SYNOPSYS INC false 0000883241 0000883241 2022-05-23 2022-05-23

 

 

UNITED STATES

SECURITIES AND EXCHANGE COMMISSION

Washington, D.C. 20549

 

 

FORM 8-K

 

 

CURRENT REPORT

Pursuant to Section 13 or 15(d)

of the Securities Exchange Act of 1934

Date of Report (date of earliest event reported): May 23, 2022

 

 

SYNOPSYS, INC.

(Exact name of Registrant as specified in charter)

 

 

 

Delaware   000-19807   56-1546236

(State or other jurisdiction

of incorporation)

 

(Commission

File Number)

 

(I.R.S. Employer

Identification No.)

 

690 East Middlefield Road
Mountain View, California 94043
(Address of principal executive offices)

Registrant’s telephone number, including area code: (650) 584-5000

N/A

(Former name or former address, if changed since last report)

 

 

Check the appropriate box below if the Form 8-K filing is intended to simultaneously satisfy the filing obligation of the registrant under any of the following provisions:

 

Written communications pursuant to Rule 425 under the Securities Act (17 CFR 230.425)

 

Soliciting material pursuant to Rule 14a-12 under the Exchange Act (17 CFR 240.14a-12)

 

Pre-commencement communications pursuant to Rule 14d-2(b) under the Exchange Act (17 CFR 240.14d-2(b))

 

Pre-commencement communications pursuant to Rule 13e-4(c) under the Exchange Act (17 CFR 240.13e-4(c))
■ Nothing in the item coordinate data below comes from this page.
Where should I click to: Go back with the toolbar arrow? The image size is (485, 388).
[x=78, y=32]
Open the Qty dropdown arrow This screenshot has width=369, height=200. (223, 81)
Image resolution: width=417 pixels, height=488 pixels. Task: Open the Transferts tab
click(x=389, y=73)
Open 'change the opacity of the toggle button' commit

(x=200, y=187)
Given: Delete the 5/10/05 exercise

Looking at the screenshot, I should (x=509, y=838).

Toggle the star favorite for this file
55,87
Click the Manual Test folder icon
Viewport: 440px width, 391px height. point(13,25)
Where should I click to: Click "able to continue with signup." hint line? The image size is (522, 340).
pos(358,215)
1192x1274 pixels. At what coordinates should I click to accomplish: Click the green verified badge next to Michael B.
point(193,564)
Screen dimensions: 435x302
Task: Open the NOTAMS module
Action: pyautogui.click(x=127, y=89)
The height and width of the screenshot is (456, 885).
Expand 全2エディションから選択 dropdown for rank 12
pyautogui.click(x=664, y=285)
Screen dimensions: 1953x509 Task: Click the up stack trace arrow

Securities registered pursuant to Section 12(b) of the Act:

 

Title of each class

 

Trading

Symbol(s)

 

Name of each exchange

on which registered

Common Stock (par value of $0.01 per share)   SNPS   Nasdaq Global Select Market

Indicate by check mark whether the registrant is an emerging growth company as defined in Rule 405 of the Securities Act of 1933 (§230.405 of this chapter) or Rule 12b-2 of the Securities Exchange Act of 1934 (§240.12b-2 of this chapter).

Emerging growth company  

If an emerging growth company, indicate by check mark if the registrant has elected not to use the extended transition period for complying with any new or revised financial accounting standards provided pursuant to Section 13(a) of the Exchange Act.  ☐

 

 

 


Item 5.02

Departure of Directors or Certain Officers; Election of Directors; Appointment of Certain Officers; Compensatory Arrangements of Certain Officers.

 

(d)

Election of Director

On May 23, 2022, in accordance with the applicable provisions of its amended and restated bylaws, the Board of Directors (the “Board”) of Synopsys, Inc. (“Synopsys”) increased the size of the Board from eight to ten directors and appointed Luis Borgen and Marc Casper (each an “Appointee” and together, the “Appointees”) to serve as directors effective immediately. The Board has determined that each Appointee qualifies as an independent director in accordance with the listing requirements and rules of the Nasdaq Stock Market LLC and Synopsys’ Corporate Governance Guidelines. The Board expects to appoint each of the Appointees to one or more committees of the Board at a later date.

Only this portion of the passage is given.